• Instructions
1. Reproduce the WALT drag latency passage in full, word for word.
2. Return each line of the records that contains the word "slider", treating uppercase and lowercase as different.

For detailed instructions on how to perform the measurement refer to the [usage doc](usage/WALT_usage.md#dragscroll-latency).

For drag (or scroll) latency WALT uses a laser that shines across the touch device and hits a detector on the
other side. The microcontroller monitors the state of the laser detector and reports (over usb) when
the laser beam is broken. A finger dragged back and forth on a touchpad or touch screen
and interrupts a laser beam. Touch events from the pad and laser events are then processed together
to deduce the delay.

A [video](https://plus.google.com/+FrancoisBeaufort/posts/XctAif2nv4U) showing the measurement
performed using a robotic stylus.


![Drag/scroll latency measurement](usage/images/drag.png)

Sample measurements

| Device       | OS version     | Drag latency [ms]|
| :---         | :---           |             ---: | 
| Nexus 5      | M4B30Z (6.0.1) |             18.4 | 
| Nexus 5X     | NRD91P (7.0)   |             18.9 | 
| Nexus 7      | LMY47Q (5.1)   |             35.8 |
| Nexus 9      | MMB29K (6.0.1) |             10.2 |


## Drag latency calculation

The app collects all the motion events reported by Android with their coordinates and timestamps. The plot on the screenshot below show the vertical coordinate as a function of time as seen by the app _y_(_t_).

• Material for this task

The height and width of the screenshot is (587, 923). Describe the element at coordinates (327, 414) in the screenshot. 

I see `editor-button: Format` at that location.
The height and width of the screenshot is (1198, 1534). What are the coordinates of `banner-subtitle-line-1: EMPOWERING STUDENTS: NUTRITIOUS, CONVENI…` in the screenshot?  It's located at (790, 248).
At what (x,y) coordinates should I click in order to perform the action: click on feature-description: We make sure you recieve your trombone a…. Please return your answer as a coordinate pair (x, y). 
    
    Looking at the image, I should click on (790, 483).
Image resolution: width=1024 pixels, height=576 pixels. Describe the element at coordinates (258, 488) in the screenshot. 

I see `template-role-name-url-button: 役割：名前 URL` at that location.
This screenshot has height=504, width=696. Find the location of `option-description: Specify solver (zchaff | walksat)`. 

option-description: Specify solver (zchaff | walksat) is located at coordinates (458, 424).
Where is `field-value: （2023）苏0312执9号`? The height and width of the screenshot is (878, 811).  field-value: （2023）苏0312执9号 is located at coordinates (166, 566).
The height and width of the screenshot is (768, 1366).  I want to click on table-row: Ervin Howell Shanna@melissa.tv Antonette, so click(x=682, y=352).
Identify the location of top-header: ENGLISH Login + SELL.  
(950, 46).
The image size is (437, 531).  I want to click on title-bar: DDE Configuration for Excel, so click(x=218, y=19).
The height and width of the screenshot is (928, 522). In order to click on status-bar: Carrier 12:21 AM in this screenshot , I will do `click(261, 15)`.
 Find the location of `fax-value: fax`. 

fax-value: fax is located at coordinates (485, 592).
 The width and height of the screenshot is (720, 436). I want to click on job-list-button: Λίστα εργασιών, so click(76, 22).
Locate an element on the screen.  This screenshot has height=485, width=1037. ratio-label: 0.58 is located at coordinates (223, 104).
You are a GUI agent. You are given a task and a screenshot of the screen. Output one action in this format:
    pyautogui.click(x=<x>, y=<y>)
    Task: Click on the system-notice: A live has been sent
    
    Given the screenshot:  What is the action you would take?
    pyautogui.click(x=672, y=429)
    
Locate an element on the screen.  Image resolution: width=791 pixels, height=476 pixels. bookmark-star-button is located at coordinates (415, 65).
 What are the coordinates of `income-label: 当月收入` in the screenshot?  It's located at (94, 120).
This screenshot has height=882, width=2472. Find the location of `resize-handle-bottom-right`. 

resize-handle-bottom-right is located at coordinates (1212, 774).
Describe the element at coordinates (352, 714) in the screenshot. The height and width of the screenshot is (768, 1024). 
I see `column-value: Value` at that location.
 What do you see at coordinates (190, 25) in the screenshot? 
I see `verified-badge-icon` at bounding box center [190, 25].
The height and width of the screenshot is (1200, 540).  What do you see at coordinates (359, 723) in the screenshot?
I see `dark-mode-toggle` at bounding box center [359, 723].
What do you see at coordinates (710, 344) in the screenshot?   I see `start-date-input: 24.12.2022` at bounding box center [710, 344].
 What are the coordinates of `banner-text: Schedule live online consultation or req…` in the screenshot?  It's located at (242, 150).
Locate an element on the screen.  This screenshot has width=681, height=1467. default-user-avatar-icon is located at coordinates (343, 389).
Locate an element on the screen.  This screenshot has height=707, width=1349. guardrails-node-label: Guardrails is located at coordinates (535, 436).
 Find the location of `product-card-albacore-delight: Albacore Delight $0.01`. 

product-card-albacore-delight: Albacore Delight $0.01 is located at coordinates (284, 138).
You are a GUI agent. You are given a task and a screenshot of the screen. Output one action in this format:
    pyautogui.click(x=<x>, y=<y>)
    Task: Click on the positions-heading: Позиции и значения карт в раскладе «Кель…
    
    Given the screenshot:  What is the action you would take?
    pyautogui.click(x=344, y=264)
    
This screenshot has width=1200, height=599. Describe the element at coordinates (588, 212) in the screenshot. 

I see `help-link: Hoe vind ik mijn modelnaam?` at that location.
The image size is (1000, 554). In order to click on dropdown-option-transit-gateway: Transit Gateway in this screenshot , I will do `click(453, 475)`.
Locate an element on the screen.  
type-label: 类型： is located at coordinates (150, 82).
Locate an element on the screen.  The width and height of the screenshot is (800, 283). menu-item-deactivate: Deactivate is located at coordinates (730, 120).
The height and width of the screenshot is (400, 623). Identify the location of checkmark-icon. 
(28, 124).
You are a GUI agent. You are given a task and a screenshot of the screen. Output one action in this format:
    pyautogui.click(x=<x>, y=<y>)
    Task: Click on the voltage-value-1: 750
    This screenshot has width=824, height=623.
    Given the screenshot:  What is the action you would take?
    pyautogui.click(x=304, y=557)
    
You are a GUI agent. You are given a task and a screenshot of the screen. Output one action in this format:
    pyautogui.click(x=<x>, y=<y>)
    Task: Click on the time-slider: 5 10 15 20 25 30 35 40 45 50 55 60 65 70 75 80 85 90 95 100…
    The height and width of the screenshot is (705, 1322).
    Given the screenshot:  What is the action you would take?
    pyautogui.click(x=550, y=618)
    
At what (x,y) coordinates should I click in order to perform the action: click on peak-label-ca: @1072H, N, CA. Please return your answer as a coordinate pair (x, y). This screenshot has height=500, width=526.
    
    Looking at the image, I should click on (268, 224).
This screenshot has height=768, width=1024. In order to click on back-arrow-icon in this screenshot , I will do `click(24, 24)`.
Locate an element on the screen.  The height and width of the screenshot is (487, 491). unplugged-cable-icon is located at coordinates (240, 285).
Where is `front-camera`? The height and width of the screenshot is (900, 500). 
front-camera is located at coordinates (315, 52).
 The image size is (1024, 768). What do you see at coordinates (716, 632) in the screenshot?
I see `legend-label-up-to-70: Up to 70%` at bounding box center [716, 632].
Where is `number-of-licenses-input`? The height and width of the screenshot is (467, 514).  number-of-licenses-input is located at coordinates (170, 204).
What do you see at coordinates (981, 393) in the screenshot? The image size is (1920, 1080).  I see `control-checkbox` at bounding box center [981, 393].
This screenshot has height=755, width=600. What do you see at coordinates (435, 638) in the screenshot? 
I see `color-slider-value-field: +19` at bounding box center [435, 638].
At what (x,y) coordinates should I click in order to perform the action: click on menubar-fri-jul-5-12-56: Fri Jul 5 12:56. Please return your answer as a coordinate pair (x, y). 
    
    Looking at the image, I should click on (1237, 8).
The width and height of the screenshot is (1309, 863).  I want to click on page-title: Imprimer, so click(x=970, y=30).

• Answers provided
1.
For detailed instructions on how to perform the measurement refer to the [usage doc](usage/WALT_usage.md#dragscroll-latency).

For drag (or scroll) latency WALT uses a laser that shines across the touch device and hits a detector on the
other side. The microcontroller monitors the state of the laser detector and reports (over usb) when
the laser beam is broken. A finger dragged back and forth on a touchpad or touch screen
and interrupts a laser beam. Touch events from the pad and laser events are then processed together
to deduce the delay.

A [video](https://plus.google.com/+FrancoisBeaufort/posts/XctAif2nv4U) showing the measurement
performed using a robotic stylus.


![Drag/scroll latency measurement](usage/images/drag.png)

Sample measurements

| Device       | OS version     | Drag latency [ms]|
| :---         | :---           |             ---: | 
| Nexus 5      | M4B30Z (6.0.1) |             18.4 | 
| Nexus 5X     | NRD91P (7.0)   |             18.9 | 
| Nexus 7      | LMY47Q (5.1)   |             35.8 |
| Nexus 9      | MMB29K (6.0.1) |             10.2 |


## Drag latency calculation

The app collects all the motion events reported by Android with their coordinates and timestamps. The plot on the screenshot below show the vertical coordinate as a function of time as seen by the app _y_(_t_).

2.
    Task: Click on the time-slider: 5 10 15 20 25 30 35 40 45 50 55 60 65 70 75 80 85 90 95 100…
I see `color-slider-value-field: +19` at bounding box center [435, 638].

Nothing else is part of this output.